Crime writers are peculiar creatures. At the recent and totally wonderful Harrogate Crime Writing Festival (I’ve already booked for next year), author Mark Billingham said that if you wanted to see blood on the carpet, go to a Romance Writers Convention. Crime writers seem to be the sweety-pies of the publishing world.

It therefore shouldn’t be at all surprising that the best-selling crime writer of all time, the woman who has despatched more bodies than the only two books that out-sell her (the Bible and Shakespeare), was a modest middle-class lady from Torquay who became a Dame of the British Empire.

Every September her home town of Torquay indulges in a Christie-Fest, and I attended my first one this year. It was a good year to go, as her holiday home at Greenway, just outside Torquay, had been opened to the public by the National Trust for the first time a few months earlier.

The guides at Greenway said some fans had complained that there wasn’t much of Agatha Christie at Greenway. What nonsense! There is everything of the real Agatha Christie at Greenway – the family woman who retreated there every summer and at Christmas to relax and enjoy a normal life. True, she did little writing at the house, but here are many of her possessions, her ceramics collections, her piano, family photos, fascinating things like the menu for her 80th birthday dinner, and, above all, shelves and shelves and shelves of books.

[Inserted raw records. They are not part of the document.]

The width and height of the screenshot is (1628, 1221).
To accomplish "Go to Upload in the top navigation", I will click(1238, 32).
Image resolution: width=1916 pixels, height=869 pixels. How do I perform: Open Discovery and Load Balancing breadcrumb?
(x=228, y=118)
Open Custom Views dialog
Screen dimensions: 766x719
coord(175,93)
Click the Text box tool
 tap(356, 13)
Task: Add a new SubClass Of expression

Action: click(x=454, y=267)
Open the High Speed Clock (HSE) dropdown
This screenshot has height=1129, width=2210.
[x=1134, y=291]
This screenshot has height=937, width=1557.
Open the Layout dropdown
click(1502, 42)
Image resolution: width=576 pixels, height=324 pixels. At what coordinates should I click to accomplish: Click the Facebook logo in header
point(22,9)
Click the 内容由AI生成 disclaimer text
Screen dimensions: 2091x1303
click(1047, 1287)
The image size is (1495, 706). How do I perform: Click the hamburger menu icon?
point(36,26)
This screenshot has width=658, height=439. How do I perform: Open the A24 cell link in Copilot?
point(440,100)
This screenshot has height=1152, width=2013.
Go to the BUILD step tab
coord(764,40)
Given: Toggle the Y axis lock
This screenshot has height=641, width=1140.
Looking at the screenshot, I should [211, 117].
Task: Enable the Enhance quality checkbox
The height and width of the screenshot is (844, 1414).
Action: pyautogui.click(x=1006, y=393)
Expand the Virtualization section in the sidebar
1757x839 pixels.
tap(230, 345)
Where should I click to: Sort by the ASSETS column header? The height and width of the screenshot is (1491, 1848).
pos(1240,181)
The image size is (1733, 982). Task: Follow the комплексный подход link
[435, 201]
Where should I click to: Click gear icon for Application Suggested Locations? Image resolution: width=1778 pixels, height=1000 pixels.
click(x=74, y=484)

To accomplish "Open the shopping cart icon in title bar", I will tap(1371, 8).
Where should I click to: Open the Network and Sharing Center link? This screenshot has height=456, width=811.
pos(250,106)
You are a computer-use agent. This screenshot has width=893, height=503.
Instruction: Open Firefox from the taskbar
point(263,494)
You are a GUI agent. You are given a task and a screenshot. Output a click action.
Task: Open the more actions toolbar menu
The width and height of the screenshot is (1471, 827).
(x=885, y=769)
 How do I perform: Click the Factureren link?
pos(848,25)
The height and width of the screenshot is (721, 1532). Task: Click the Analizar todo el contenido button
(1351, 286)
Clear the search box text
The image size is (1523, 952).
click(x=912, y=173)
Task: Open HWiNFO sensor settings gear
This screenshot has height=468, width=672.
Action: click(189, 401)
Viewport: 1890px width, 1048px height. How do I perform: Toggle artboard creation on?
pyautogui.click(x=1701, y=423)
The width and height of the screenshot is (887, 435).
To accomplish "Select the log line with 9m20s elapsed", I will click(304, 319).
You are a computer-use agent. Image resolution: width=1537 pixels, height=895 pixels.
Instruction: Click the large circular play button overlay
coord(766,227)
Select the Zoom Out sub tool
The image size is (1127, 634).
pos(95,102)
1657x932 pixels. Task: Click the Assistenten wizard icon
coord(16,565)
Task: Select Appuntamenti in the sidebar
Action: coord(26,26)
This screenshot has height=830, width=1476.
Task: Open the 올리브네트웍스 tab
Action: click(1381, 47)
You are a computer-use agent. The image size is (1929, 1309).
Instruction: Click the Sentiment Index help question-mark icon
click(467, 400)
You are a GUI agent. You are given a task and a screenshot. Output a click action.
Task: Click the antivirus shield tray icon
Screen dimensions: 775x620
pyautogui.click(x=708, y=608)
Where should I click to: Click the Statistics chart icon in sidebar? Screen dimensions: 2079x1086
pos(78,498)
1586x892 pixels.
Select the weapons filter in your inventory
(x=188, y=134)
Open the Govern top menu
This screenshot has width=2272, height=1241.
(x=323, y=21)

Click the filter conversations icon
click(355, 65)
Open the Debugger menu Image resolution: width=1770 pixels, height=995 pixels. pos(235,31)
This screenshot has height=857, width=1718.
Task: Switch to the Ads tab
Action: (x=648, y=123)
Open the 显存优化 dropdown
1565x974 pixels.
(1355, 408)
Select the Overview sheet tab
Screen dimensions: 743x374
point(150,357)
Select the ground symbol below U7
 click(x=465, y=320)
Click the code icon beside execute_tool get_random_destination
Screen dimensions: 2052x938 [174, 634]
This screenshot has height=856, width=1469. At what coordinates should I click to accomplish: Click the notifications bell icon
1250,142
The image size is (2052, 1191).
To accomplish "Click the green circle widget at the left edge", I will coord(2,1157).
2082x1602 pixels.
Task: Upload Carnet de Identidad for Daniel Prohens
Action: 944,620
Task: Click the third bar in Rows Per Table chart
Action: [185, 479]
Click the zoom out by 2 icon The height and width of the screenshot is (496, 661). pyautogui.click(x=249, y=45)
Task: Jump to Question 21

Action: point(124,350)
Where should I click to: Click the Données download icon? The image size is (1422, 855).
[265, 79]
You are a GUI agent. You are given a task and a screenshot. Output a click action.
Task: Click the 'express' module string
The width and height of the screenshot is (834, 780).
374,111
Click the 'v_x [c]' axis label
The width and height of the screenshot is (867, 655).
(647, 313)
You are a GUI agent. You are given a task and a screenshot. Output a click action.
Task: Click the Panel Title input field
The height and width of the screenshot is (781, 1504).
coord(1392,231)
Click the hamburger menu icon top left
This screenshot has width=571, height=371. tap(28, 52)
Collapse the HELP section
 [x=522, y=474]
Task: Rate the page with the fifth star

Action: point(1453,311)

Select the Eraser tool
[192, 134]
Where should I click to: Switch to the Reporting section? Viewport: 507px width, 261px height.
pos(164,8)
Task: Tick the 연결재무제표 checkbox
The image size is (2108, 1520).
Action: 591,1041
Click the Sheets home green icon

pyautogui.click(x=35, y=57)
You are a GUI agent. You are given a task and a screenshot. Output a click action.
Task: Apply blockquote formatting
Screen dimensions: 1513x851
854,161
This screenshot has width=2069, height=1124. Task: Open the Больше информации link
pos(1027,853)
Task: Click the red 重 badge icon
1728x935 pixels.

At the top of the staircase, down the corridor from the Christie ‘Thunderbox’ (as Agatha called it), is an attractive and large revolving circular bookcase. It is packed to the gills with hundreds of Agatha’s paperbacks, mainly English editions of her works from the 1950s and 1960s, by the look of it. No wonder at one time she owned eight houses – she would need them just to store her own copies of her own books, which have been published in almost 60 different languages around the world. Her most popular book, And Then There Were None, still sells about 4 million copies a year.

If anyone deserves a Festival, it’s Dame Agatha. In addition to the chance to visit Greenway, there are book launches, readings, films, talks, tours, and presentations of some of her stage plays. I saw Spider’s Web, and it was excellent – I’d no idea she could be such a funny writer too, as well as being a master of stagecraft. Whodunnit? Why Dame Agatha did, this extraordinary ordinary lady from Torquay.